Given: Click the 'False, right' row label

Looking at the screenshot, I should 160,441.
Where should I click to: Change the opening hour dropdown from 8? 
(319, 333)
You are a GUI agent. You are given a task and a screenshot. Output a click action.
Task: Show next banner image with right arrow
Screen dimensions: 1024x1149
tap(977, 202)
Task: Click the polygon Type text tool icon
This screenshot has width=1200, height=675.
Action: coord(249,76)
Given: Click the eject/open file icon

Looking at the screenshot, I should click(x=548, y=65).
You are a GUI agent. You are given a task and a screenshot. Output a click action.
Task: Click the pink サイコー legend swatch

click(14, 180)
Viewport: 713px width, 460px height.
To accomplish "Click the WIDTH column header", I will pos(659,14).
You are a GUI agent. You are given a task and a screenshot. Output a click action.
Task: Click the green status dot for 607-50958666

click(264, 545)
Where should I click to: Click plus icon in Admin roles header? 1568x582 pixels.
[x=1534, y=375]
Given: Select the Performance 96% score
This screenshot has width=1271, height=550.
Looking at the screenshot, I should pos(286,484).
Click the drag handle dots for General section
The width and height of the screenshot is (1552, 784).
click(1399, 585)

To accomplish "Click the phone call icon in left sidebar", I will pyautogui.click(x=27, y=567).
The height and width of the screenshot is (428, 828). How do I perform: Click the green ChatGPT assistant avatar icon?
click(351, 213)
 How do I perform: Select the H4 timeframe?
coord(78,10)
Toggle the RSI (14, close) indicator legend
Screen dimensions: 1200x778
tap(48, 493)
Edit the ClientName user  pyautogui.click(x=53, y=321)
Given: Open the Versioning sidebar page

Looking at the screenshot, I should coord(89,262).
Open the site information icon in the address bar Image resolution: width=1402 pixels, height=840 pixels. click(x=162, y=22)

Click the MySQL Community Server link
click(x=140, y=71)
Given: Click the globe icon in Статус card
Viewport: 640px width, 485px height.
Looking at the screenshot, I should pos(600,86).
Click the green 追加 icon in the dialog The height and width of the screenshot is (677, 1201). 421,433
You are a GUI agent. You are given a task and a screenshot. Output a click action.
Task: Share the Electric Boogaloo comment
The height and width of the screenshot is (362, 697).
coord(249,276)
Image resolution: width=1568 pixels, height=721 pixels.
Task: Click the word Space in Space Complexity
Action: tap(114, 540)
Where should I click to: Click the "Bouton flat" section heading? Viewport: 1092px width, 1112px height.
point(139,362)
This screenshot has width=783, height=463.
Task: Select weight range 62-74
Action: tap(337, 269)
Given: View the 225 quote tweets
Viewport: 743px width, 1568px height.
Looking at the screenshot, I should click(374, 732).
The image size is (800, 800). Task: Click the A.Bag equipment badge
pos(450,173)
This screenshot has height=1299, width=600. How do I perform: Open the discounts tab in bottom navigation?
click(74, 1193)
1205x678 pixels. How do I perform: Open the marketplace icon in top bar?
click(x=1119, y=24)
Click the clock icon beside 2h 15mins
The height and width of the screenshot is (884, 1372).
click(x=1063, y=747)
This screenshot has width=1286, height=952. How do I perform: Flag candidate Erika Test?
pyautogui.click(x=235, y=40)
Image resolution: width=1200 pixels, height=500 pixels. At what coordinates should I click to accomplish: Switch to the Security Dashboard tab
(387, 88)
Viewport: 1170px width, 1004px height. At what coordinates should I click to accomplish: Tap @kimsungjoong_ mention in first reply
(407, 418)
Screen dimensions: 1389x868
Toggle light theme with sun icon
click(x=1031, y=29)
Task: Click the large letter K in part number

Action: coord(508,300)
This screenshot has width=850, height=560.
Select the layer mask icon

# TASK BRIEF
Begin with the line holding "Image resolution: width=1200" and end with the last line of the material. Copy all of them exactly.

# EXERCISE RESPONSE
Image resolution: width=1200 pixels, height=500 pixels. At what coordinates should I click to accomplish: Switch to the Security Dashboard tab
(387, 88)
Viewport: 1170px width, 1004px height. At what coordinates should I click to accomplish: Tap @kimsungjoong_ mention in first reply
(407, 418)
Screen dimensions: 1389x868
Toggle light theme with sun icon
click(x=1031, y=29)
Task: Click the large letter K in part number

Action: coord(508,300)
This screenshot has width=850, height=560.
Select the layer mask icon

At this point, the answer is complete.